### Task data

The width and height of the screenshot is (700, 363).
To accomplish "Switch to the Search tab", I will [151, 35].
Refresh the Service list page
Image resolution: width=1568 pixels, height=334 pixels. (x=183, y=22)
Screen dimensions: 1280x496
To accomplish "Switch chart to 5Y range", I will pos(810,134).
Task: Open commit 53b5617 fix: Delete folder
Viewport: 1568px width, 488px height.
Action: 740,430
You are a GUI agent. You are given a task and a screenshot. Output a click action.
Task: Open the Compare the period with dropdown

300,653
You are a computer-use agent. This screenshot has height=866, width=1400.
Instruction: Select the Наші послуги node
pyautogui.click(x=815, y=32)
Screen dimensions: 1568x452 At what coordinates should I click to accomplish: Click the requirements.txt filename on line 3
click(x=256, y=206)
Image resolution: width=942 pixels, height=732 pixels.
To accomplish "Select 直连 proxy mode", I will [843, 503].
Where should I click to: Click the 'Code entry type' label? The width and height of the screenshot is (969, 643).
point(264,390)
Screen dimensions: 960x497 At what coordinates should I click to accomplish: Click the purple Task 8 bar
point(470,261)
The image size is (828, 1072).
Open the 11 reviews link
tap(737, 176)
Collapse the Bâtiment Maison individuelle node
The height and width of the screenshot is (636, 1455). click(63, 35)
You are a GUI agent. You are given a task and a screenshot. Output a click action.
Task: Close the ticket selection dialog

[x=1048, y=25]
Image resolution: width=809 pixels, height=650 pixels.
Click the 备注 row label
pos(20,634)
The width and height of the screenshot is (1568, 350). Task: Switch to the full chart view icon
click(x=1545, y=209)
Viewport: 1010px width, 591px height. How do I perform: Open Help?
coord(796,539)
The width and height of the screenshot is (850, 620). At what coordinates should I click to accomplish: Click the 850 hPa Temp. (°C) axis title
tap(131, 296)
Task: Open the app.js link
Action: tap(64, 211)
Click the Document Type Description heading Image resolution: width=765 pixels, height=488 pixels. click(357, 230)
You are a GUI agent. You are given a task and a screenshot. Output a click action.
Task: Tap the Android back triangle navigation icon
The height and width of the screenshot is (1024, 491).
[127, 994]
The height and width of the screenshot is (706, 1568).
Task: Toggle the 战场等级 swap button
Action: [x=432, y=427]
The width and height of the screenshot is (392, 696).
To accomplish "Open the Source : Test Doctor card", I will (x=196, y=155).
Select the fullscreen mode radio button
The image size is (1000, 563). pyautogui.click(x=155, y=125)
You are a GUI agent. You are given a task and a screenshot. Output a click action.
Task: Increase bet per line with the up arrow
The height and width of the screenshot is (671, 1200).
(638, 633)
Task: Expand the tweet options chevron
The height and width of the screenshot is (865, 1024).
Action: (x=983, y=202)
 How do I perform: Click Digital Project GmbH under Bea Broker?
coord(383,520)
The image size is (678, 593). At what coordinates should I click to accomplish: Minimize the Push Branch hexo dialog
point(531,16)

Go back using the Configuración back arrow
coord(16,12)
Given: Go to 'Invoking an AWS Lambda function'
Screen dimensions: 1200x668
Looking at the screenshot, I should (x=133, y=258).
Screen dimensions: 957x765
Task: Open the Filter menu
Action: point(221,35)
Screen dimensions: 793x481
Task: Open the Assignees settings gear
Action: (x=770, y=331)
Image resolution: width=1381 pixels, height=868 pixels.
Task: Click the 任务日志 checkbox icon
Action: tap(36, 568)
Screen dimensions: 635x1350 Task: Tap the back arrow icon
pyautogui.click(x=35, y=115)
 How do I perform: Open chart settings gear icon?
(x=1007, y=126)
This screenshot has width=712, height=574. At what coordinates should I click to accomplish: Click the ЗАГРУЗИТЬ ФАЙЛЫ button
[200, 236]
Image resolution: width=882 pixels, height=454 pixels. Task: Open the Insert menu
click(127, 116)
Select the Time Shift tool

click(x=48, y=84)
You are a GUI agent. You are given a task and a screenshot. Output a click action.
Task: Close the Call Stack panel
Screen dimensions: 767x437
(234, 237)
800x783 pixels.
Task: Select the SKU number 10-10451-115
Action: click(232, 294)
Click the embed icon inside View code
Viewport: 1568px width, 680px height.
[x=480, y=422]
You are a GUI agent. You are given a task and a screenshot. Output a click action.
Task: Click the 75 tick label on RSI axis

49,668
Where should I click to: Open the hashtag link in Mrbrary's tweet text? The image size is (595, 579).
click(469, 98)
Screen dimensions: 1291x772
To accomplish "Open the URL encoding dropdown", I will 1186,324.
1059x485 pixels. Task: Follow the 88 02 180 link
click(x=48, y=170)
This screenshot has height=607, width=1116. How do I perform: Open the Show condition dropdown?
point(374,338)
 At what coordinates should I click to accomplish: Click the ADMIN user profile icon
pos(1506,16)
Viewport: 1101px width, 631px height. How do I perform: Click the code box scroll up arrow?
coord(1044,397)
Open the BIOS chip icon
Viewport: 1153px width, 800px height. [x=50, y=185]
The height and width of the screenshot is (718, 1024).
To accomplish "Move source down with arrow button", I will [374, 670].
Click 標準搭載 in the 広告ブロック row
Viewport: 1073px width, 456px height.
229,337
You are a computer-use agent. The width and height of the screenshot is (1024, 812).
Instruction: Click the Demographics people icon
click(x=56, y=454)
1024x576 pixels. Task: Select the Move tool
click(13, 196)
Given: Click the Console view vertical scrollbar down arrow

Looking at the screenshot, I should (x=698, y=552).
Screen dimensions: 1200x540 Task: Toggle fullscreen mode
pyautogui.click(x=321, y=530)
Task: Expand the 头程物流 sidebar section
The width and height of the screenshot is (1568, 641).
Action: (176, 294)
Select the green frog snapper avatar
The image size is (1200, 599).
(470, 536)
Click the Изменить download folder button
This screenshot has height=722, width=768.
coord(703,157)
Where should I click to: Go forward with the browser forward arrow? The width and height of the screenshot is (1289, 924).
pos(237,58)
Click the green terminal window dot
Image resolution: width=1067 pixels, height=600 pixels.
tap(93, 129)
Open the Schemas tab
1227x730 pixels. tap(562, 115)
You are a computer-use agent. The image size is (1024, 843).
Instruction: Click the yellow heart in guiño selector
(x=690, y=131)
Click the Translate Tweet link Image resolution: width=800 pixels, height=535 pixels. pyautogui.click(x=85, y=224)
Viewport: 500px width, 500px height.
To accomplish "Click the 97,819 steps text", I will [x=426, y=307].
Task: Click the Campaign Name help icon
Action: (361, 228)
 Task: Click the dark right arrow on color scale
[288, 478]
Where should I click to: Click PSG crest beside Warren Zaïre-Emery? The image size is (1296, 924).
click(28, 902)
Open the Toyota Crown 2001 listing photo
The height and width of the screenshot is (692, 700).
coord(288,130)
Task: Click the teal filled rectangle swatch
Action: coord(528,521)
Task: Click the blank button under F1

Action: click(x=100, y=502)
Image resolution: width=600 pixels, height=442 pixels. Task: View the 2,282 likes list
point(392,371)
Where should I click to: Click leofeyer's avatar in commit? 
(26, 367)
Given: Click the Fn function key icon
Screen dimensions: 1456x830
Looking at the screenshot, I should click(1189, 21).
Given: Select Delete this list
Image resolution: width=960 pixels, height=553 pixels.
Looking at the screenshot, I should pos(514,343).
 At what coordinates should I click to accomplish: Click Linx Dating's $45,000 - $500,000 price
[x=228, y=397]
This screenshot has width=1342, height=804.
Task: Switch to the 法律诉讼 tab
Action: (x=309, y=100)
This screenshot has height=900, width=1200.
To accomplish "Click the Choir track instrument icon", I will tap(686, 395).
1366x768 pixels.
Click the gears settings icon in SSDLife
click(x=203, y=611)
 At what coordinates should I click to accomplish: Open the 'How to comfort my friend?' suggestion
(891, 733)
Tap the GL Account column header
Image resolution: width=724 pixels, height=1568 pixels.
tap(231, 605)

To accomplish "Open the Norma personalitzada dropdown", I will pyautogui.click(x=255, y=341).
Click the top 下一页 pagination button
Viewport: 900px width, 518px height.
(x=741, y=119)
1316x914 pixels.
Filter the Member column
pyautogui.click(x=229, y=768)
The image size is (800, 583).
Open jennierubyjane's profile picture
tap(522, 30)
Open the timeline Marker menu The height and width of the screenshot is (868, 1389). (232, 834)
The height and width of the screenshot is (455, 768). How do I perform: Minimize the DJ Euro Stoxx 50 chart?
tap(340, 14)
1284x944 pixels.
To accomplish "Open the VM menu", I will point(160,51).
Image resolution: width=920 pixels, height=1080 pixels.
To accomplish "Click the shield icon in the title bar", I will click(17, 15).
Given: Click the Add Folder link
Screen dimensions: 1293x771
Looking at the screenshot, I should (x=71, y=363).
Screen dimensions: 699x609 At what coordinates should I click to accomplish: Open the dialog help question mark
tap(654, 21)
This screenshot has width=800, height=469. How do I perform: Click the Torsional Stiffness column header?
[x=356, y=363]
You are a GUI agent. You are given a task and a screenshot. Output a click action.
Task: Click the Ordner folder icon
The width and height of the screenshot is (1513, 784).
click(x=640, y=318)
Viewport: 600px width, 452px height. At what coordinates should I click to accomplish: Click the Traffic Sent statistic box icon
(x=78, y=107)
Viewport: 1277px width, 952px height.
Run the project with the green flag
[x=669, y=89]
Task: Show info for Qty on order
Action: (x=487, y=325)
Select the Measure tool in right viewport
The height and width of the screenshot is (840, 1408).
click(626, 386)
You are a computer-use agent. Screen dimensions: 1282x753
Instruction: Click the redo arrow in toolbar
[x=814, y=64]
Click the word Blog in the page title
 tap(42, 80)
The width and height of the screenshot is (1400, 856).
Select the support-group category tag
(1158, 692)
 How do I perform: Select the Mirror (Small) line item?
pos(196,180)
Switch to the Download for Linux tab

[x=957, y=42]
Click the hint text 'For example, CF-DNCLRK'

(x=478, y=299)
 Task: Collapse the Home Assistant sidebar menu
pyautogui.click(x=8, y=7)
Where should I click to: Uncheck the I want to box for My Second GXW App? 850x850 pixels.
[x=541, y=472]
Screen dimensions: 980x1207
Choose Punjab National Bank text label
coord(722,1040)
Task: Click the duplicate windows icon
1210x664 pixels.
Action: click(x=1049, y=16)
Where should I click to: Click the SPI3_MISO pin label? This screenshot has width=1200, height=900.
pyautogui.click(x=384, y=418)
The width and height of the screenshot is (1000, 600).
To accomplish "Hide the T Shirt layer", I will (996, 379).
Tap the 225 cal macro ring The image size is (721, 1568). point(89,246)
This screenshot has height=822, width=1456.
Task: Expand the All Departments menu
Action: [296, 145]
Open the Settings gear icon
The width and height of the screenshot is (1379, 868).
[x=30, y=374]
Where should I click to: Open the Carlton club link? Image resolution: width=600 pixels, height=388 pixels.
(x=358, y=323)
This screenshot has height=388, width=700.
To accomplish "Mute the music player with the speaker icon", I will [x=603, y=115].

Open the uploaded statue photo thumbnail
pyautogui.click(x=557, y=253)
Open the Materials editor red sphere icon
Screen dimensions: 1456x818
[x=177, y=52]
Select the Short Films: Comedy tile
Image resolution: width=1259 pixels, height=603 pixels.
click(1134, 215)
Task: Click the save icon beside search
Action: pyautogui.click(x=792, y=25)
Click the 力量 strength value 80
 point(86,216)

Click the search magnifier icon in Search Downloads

######

Find and show each line of the listing with the word "computer".

You are a computer-use agent. This screenshot has height=866, width=1400.
You are a computer-use agent. The width and height of the screenshot is (1024, 812).
You are a computer-use agent. The image size is (1024, 843).
You are a computer-use agent. Screen dimensions: 1282x753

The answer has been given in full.